LPS-stimulated cells showed an increase in the phosphorylation levels of p38, ERK1/2 and JNK. By contrast, treatment of the cells with CL significantly reduced the phosphorylation of p38, ERK and JNK expression compared with the LPS-stimulated cells in a concentration-dependent manner (Fig. 3).

We examined the effect of CL on LPS-stimulated IκB-α degradation. One hour of pre-treatment with CL followed by treatment with LPS for 30 min markedly suppressed the LPS-stimulated phosphorylation and degradation of IκB-α in a dose-dependent manner (Fig. 4A). We also investigated the translocation of the NF-κB subunit p65 from the cytosol to the nucleus using western blot analysis. LPS stimulation caused p65 translocation from the cytosol to the nucleus, while CL inhibited this translocation (Fig. 4B).

The LPS group showed a significant increase in the number of total inflammatory cells and neutrophils in BALF compared with the negative control group. However, pre-treatment with CL significantly decreased the number of total inflammatory cells and neutrophils compared with the LPS group (Fig. 5).

The levels of IL-6, IL-1β and TNF-α in BALF were significantly higher in LPS-induced mice when compared with the negative control group. By contrast, the CL-treated mice had considerably lower levels of all these pro-inflammatory cytokines compared to the LPS-treated mice (Fig. 6).

The LPS-induced mice exhibited an increased expression of COX-2, p-IκB and p-p65 in the lung tissue compared to the negative control group. However, treatment of the mice with CL significantly inhibited the expression of COX-2, IκB degradation and the phosphorylation of p65 in the lung tissue compared to the LPS-treated mice (Fig. 7).

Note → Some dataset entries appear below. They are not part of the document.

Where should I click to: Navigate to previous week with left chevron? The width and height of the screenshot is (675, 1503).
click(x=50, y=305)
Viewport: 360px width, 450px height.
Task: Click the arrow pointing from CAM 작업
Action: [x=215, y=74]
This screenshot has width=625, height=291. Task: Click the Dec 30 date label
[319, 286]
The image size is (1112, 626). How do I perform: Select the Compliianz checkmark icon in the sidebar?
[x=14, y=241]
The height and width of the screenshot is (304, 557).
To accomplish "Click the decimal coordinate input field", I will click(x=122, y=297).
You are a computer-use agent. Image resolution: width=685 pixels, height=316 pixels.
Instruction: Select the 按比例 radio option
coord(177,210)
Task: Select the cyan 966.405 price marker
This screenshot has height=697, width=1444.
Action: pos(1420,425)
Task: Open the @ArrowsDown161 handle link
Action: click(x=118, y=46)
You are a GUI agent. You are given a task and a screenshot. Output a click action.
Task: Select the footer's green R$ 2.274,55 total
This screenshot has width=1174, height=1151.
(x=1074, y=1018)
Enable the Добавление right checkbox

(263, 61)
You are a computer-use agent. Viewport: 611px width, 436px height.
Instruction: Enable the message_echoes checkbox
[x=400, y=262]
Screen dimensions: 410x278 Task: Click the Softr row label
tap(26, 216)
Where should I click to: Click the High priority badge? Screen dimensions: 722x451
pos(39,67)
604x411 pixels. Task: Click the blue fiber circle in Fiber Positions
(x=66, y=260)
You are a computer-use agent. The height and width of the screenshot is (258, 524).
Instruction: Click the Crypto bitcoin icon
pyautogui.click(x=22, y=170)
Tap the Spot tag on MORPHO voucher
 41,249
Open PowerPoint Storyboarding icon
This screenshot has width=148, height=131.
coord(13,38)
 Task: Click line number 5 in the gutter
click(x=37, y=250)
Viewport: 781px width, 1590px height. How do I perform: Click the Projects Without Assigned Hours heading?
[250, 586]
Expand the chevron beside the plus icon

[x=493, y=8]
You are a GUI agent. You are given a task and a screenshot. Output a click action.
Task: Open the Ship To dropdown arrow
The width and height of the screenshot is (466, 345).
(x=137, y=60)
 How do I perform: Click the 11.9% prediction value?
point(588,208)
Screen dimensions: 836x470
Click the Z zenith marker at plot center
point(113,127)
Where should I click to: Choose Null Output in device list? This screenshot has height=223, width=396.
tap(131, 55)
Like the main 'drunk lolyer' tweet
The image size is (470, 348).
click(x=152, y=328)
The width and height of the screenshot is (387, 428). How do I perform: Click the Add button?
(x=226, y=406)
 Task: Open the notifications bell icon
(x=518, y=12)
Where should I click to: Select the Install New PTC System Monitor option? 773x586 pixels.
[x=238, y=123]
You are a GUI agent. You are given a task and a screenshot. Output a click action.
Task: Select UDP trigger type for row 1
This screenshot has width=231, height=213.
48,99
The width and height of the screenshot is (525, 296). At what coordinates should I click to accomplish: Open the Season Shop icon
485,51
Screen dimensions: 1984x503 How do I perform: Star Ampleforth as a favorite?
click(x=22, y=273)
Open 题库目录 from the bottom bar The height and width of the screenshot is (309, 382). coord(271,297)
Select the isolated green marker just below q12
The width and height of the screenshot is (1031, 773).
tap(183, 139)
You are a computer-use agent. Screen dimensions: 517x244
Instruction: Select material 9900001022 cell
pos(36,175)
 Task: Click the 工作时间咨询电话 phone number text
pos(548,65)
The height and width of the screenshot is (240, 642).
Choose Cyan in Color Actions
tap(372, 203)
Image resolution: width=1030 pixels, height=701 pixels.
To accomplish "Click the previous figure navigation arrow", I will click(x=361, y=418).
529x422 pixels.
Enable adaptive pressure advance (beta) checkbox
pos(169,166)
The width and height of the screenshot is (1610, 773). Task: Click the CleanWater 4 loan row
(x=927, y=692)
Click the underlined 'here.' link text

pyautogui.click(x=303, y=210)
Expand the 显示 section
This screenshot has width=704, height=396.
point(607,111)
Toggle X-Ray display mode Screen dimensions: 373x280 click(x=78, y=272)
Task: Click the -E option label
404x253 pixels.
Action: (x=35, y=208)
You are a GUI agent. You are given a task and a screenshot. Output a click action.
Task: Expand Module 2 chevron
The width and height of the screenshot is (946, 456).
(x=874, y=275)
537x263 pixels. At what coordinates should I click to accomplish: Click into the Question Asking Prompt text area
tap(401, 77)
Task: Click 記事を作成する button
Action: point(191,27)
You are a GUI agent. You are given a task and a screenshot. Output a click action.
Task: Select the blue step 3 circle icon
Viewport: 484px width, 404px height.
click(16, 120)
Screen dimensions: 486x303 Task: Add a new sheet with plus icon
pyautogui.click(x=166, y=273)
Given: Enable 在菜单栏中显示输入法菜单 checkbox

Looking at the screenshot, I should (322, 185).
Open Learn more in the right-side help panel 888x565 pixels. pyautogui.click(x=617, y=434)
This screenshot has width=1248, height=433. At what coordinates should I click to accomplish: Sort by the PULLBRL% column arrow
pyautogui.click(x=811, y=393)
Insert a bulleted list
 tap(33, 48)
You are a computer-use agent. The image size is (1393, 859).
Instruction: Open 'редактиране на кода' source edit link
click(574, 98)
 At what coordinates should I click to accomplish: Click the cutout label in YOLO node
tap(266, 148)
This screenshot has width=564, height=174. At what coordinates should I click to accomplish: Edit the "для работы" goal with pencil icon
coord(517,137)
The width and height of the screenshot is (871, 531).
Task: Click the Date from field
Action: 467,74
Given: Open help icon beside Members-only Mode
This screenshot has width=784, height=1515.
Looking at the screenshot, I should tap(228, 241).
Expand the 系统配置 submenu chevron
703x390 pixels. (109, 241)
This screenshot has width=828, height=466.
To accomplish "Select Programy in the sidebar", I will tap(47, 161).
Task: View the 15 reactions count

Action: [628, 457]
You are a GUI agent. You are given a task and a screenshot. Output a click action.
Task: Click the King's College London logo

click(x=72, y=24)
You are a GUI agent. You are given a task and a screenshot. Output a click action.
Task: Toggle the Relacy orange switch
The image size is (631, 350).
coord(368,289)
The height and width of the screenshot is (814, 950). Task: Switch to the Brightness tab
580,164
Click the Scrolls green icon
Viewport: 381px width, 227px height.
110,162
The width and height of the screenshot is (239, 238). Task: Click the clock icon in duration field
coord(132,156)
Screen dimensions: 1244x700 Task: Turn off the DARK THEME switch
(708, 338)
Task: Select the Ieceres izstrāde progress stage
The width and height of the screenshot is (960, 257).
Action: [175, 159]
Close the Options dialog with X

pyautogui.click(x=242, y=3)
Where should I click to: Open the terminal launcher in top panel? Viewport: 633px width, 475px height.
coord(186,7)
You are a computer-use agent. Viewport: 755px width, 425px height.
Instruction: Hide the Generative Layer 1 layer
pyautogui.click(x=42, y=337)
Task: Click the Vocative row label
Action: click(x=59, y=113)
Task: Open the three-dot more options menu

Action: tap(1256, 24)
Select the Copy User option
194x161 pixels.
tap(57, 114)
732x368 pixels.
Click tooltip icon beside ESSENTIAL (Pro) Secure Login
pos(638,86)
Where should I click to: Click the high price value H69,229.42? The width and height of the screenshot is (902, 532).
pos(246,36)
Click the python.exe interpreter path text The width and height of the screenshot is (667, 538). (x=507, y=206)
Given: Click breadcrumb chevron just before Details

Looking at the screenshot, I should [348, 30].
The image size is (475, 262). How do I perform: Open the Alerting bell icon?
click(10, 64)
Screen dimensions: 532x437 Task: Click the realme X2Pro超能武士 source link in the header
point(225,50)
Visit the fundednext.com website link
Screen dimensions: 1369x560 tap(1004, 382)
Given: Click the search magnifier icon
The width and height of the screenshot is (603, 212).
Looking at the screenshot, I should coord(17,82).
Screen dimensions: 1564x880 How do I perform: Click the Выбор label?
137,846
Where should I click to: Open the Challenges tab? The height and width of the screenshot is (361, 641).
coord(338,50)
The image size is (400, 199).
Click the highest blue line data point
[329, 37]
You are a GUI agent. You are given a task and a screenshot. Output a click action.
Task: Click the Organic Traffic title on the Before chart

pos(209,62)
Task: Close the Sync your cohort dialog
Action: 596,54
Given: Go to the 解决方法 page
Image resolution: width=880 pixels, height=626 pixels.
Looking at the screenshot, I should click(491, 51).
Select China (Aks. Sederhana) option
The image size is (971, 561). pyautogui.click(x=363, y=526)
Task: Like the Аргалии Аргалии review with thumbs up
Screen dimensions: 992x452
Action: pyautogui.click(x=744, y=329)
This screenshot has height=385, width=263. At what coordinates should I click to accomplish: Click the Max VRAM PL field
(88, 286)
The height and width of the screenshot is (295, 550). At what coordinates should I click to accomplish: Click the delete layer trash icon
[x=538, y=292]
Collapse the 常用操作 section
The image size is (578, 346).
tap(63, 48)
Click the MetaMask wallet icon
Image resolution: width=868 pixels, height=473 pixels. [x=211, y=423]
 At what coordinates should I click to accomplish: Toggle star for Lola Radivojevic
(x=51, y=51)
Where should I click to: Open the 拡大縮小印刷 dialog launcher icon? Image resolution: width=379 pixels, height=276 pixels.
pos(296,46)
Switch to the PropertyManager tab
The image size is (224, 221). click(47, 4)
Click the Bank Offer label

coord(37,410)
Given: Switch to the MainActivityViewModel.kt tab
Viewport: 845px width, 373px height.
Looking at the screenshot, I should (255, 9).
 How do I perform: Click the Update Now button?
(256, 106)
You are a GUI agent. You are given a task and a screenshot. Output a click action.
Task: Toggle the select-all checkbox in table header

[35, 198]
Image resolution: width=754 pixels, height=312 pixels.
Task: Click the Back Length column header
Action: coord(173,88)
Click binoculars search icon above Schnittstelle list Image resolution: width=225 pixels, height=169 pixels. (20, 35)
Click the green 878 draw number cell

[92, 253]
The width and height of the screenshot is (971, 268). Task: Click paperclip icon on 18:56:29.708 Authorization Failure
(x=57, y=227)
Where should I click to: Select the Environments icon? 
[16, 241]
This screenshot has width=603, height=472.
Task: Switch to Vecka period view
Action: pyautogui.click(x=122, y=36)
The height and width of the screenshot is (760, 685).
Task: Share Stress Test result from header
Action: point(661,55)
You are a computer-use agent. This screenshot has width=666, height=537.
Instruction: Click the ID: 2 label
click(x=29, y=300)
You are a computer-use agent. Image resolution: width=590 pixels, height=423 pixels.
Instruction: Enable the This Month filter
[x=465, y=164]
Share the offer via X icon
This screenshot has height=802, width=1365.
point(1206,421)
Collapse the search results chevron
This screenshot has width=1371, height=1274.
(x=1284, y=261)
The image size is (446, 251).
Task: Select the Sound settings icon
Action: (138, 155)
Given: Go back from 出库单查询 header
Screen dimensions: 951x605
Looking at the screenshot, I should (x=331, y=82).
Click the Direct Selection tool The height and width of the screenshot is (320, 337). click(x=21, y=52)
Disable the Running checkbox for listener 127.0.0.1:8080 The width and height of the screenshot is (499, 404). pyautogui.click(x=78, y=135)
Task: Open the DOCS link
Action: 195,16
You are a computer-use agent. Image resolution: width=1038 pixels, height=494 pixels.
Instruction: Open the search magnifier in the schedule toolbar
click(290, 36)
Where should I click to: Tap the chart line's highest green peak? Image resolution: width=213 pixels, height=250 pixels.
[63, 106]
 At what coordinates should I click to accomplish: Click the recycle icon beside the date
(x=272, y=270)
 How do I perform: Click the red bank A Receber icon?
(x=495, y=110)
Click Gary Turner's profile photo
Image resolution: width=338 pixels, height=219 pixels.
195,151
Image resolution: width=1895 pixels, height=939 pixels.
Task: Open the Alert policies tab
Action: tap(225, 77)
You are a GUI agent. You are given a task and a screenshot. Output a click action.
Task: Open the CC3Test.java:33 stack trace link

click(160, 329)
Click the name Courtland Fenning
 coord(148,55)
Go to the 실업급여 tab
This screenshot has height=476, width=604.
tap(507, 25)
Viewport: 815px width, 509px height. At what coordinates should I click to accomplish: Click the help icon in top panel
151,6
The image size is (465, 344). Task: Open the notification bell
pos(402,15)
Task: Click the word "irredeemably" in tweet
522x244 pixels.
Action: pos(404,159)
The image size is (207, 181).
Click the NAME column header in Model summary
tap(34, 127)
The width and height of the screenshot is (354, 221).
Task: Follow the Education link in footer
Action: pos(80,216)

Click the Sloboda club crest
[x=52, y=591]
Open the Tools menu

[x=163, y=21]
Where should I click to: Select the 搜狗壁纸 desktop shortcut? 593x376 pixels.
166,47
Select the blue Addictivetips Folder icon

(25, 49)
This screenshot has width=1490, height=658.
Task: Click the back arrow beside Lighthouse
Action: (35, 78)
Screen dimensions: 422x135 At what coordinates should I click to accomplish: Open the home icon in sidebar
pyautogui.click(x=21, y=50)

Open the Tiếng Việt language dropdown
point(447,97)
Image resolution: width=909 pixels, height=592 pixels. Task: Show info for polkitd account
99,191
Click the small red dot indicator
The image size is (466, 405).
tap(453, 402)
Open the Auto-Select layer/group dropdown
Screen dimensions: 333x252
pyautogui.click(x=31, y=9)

We confirmed an intact structure and clear pulmonary alveoli in the lung sections of mice in the negative control group. By contrast, lung sections obtained from mice in the LPS group showed evidence of histological changes, including areas of inflammatory cell infiltration, thickening of the alveolar wall, edema and pulmonary congestion. By contrast, treatment of the mice with CL attenuated the pathological changes that were observed in the LPS-treated mice (Fig. 8).